Start of Given data
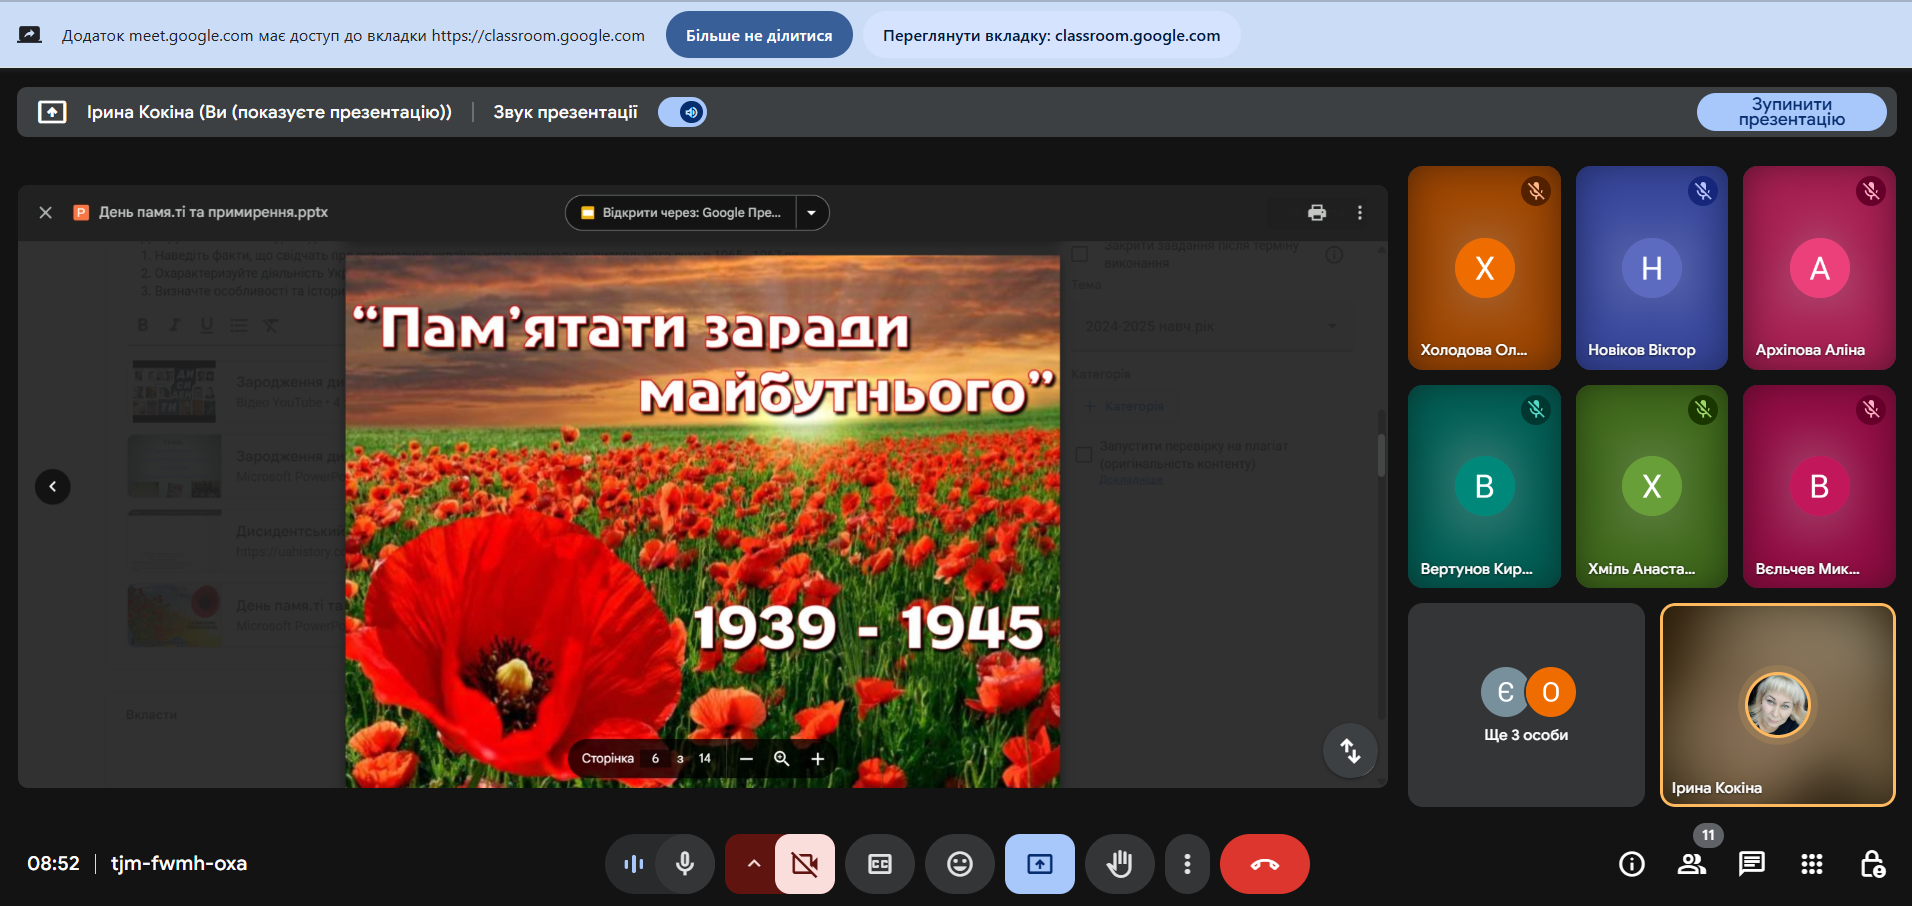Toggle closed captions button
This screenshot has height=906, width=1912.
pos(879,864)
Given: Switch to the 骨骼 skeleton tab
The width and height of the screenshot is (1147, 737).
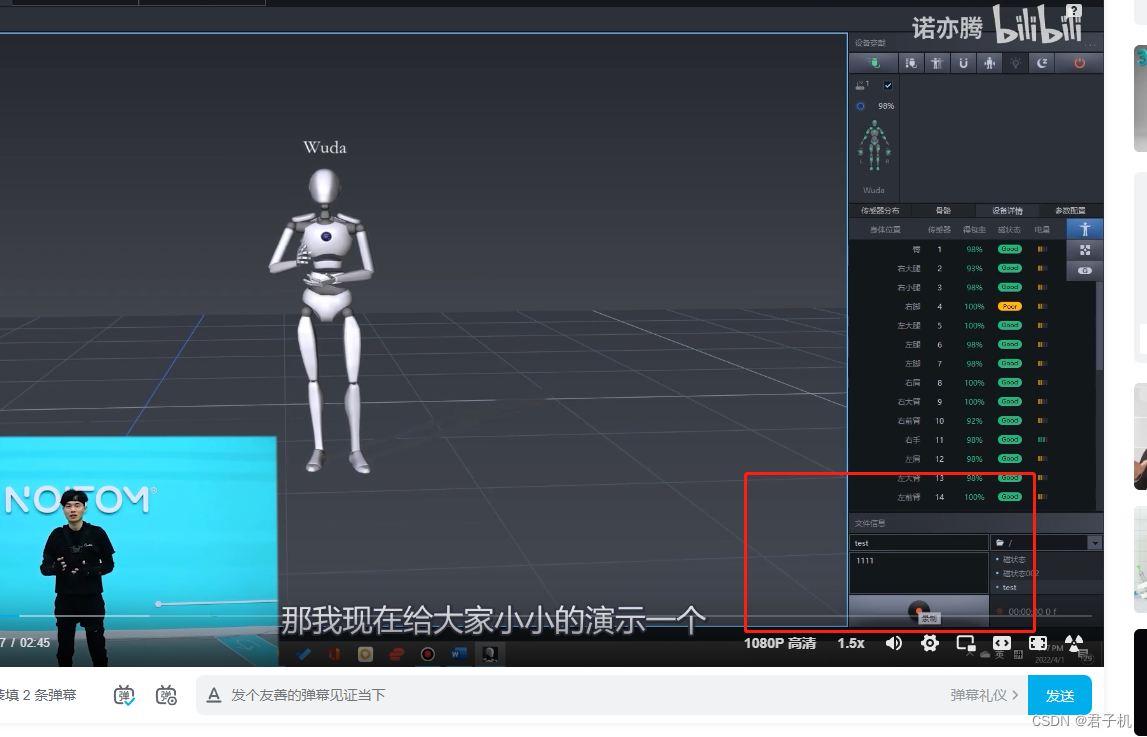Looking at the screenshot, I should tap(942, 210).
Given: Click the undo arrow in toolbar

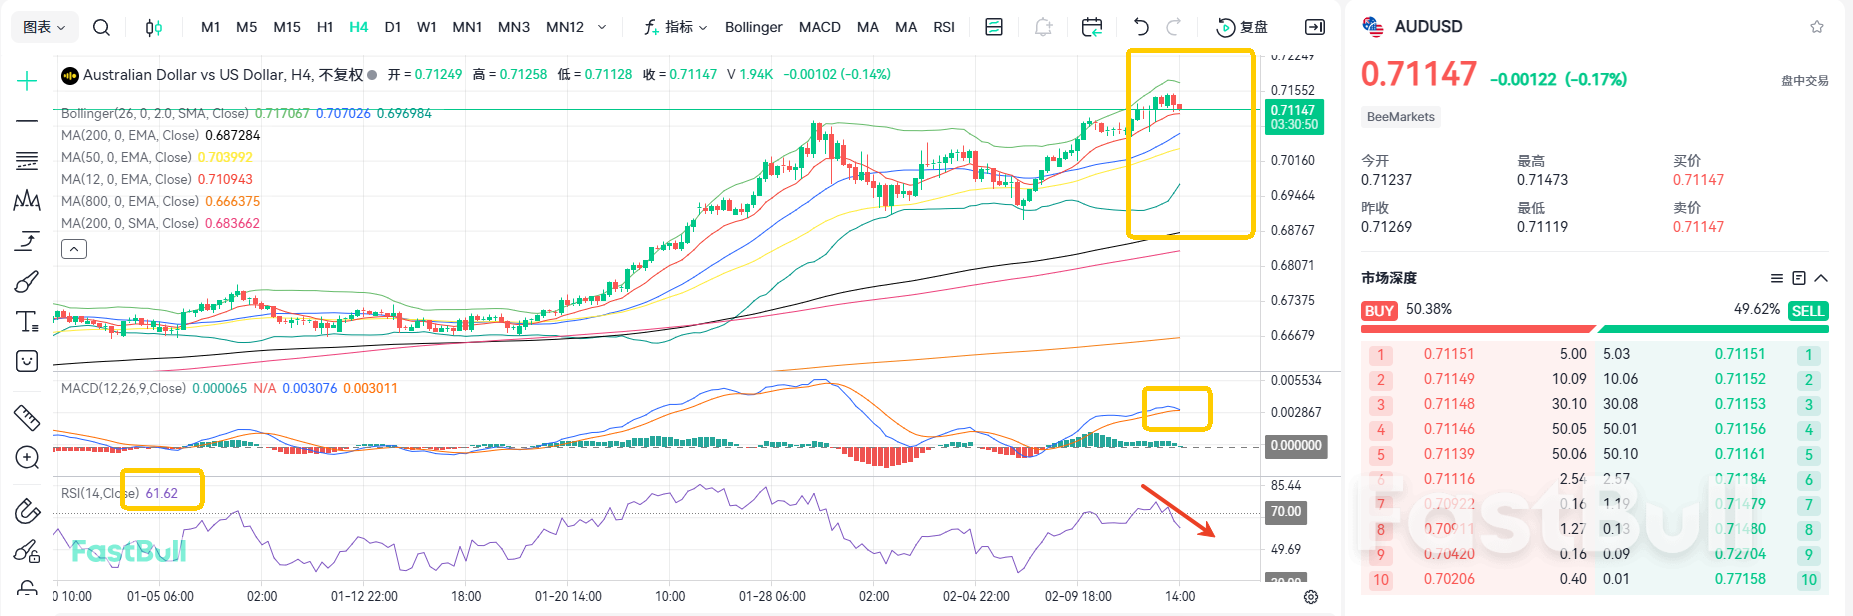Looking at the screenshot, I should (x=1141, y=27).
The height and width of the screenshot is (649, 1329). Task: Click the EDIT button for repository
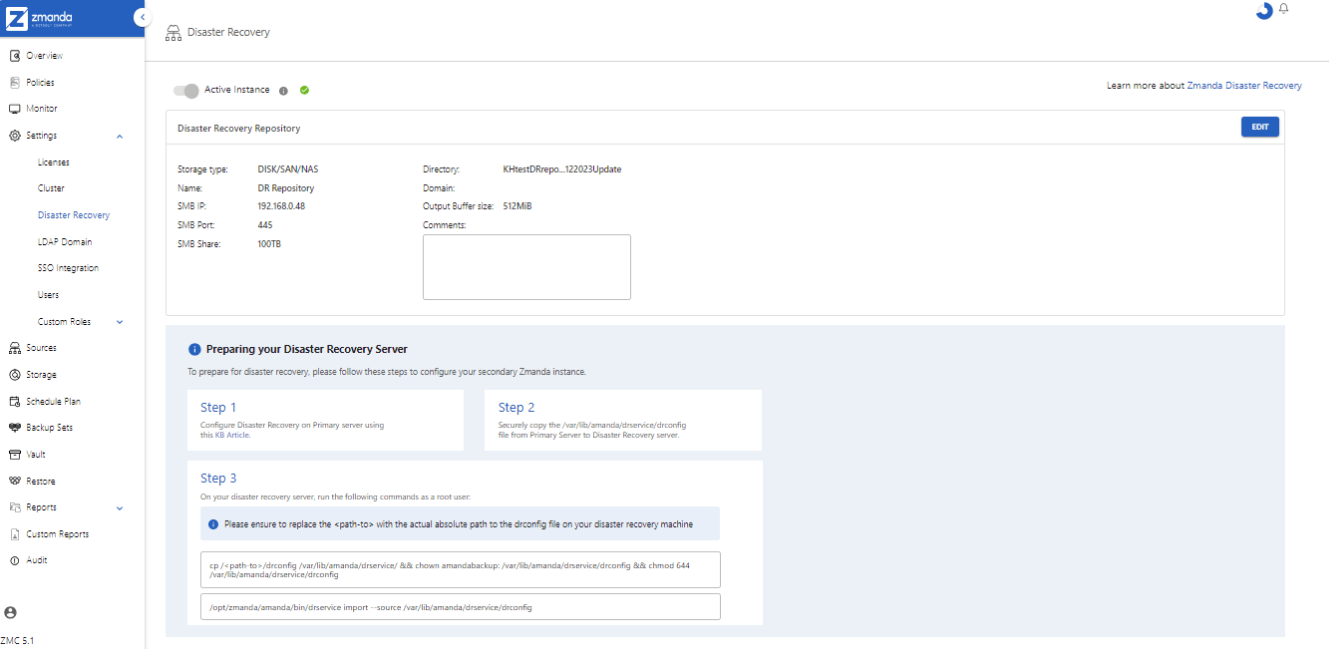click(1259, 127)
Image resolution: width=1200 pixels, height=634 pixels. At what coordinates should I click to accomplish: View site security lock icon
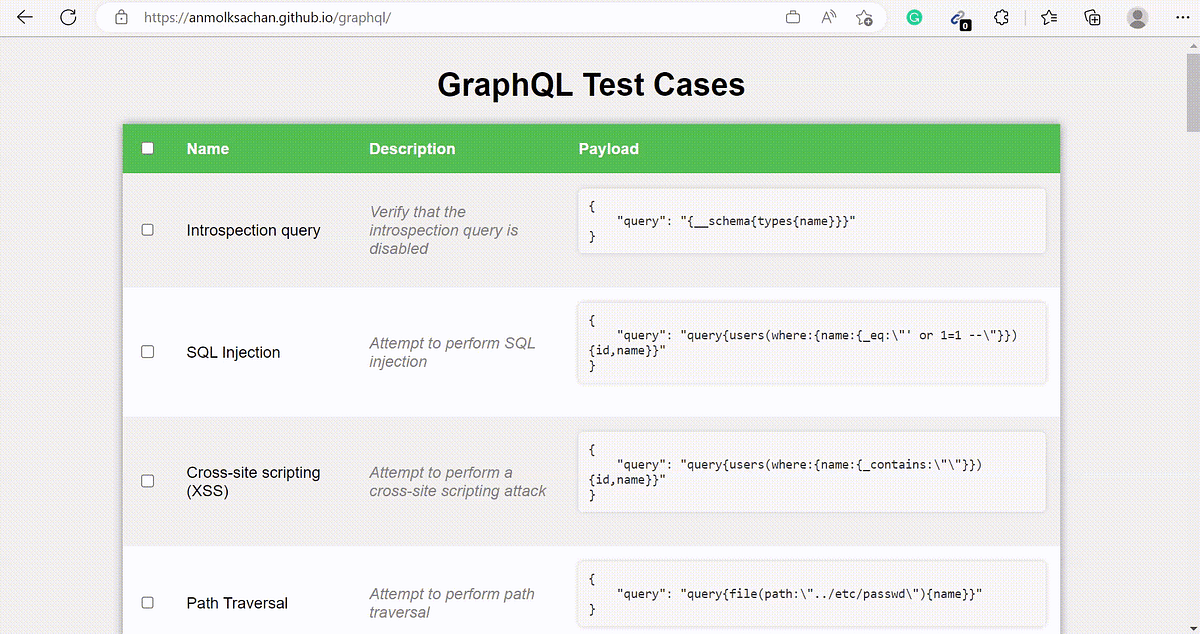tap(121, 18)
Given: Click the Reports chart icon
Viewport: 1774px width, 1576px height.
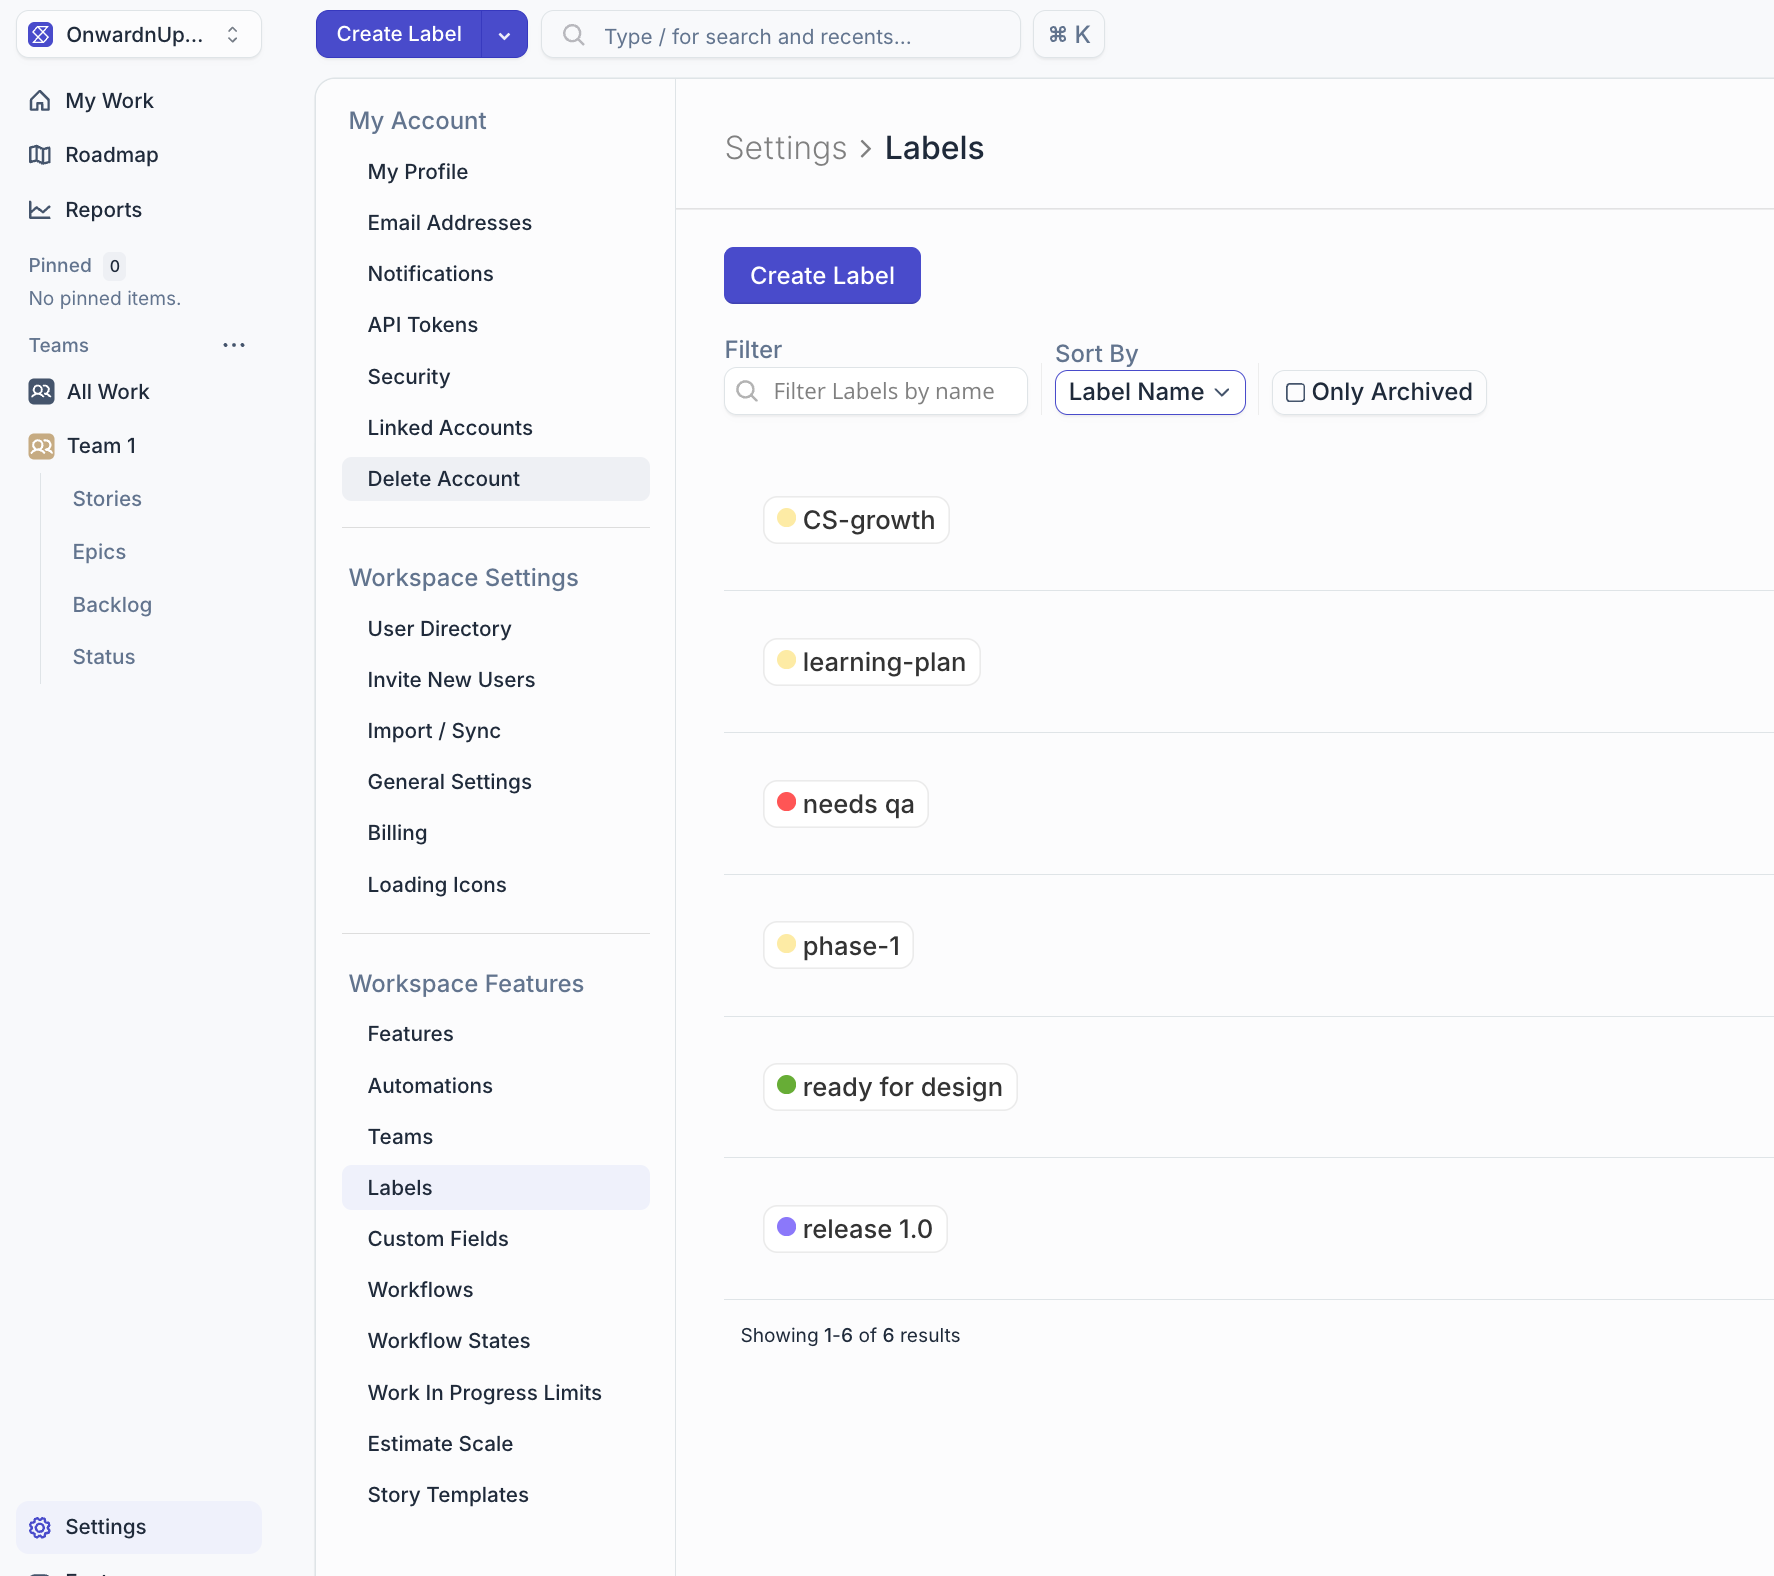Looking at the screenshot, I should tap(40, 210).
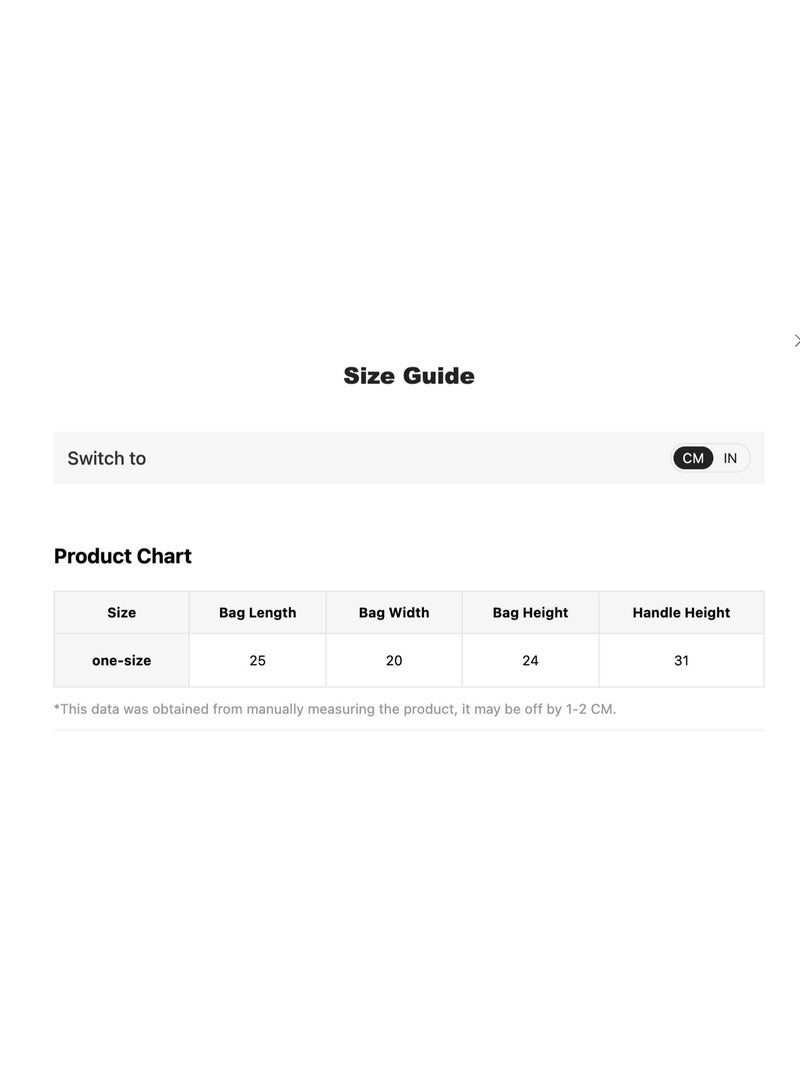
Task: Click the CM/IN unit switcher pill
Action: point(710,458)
End of Given data
Work request: Above are some records. Reproduce the lines from the one with "Given: Switch to the 骨骼 skeleton tab" down to the one with "Given: Click the Reports chart icon", keeping both, and leave every picture out.

Solution:
Given: Switch to the 骨骼 skeleton tab
The width and height of the screenshot is (1147, 737).
Looking at the screenshot, I should tap(942, 210).
Given: Click the undo arrow in toolbar

Looking at the screenshot, I should (x=1141, y=27).
The height and width of the screenshot is (649, 1329). Task: Click the EDIT button for repository
click(1259, 127)
Image resolution: width=1200 pixels, height=634 pixels. At what coordinates should I click to accomplish: View site security lock icon
tap(121, 18)
Given: Click the Reports chart icon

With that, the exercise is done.